Don't get burned at work

Don't get burned at work

Stress has long been known as a double-edged sword.

At work, it can be a motivator that gives you that burst of adrenaline to achieve your goals. But if you are continually on the edge about your job and workload, the danger is that you can get burned out.

Burnout is a state of mental, physical and emotional exhaustion that could take you from hero to zero in the workplace - from one who seems to be able to balance several portfolios at once, to a barely functioning soul who produces low-quality work with little or no interest.

Burnout in the office is usually brought on by the prolonged stress of meeting targets and expectations.

But long hours, inadequate rest and poor diet can also affect anyone, be they homemakers or caregivers of the sick and elderly.

Watch out for these signs that could signal a possible burnout:

1. Feeling exhausted all the time

2. Getting headaches more often

3. Feeling that every day is like a bad day

4. Feeling that routine tasks - at home or work - takes too much effort and are a waste of energy

5. Getting disillusioned with your state of affairs, and pessimistically thinking that nothing seems to make a difference

6. Having a bad attitude, a short fuse or irritability for no apparent reason

7. Withdrawing from friends and family

A vicious circle could set in.

People who have burnout tend to skip meals or eat the wrong things - often replacing well-balanced meals with high-carb or high-sugar snacks like chocolate bars and junk food.

These impair the immune system, leaving the body open to illness.

Add the lack of nutrients and inadequate rest, and you have a recipe for disaster.

Expect the condition to worsen if drugs or excessive alcohol are taken to temporarily escape reality.

What you can do

Recognise some of these signs in yourself?

Here are some tips to prevent the situation from getting worse.

Start the day right

Rather than jolting yourself out of bed and racing to work as soon the alarm goes off - try meditating, breathing exercises or stretching.

Eat healthy

Take time to eat properly, especially foods like fish and vegetables.
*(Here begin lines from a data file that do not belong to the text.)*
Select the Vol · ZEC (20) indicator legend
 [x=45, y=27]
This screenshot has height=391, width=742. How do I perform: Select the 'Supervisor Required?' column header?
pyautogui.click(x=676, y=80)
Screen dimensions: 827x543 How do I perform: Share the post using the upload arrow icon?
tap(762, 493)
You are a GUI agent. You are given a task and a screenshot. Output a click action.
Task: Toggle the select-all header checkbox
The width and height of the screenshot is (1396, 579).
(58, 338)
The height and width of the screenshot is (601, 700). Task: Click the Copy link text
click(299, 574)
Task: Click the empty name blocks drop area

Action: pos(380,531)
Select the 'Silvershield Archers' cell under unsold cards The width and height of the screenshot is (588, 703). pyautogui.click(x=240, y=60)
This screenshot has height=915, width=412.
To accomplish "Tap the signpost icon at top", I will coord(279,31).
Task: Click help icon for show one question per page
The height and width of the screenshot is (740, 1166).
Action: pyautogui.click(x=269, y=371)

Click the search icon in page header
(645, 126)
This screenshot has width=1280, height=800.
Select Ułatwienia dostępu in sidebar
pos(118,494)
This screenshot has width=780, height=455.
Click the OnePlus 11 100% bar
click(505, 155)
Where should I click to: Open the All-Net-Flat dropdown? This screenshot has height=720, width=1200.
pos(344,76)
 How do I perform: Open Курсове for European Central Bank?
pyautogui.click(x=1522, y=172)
And don't eat at your desk.

Work out

Make time for a basic amount of physical activity.

This will relieve stress and help give you more energy to tackle work.

Set boundaries

Don't over-extend yourself, manage your time.

Make a list of what needs to be done and what the priority tasks are. Then do them.

Procrastinating will only make your tasks seem all the more insurmountable.

Have a tech break

Take some time away from e-mails, computers, mobile phones or the Internet.

Get social

Easier said than done, but a change of scene could really help, especially if your routine is to go to work, back home to bed, and then off to work again.

The key to reducing work stress is creating your own programme and sticking to it.

The schedule shouldn't be a quick-fix solution but something that fits your lifestyle.

If you manage to do this, you can steer yourself away from an impending burnout and hopefully re-discover the passion that made you a standout employee.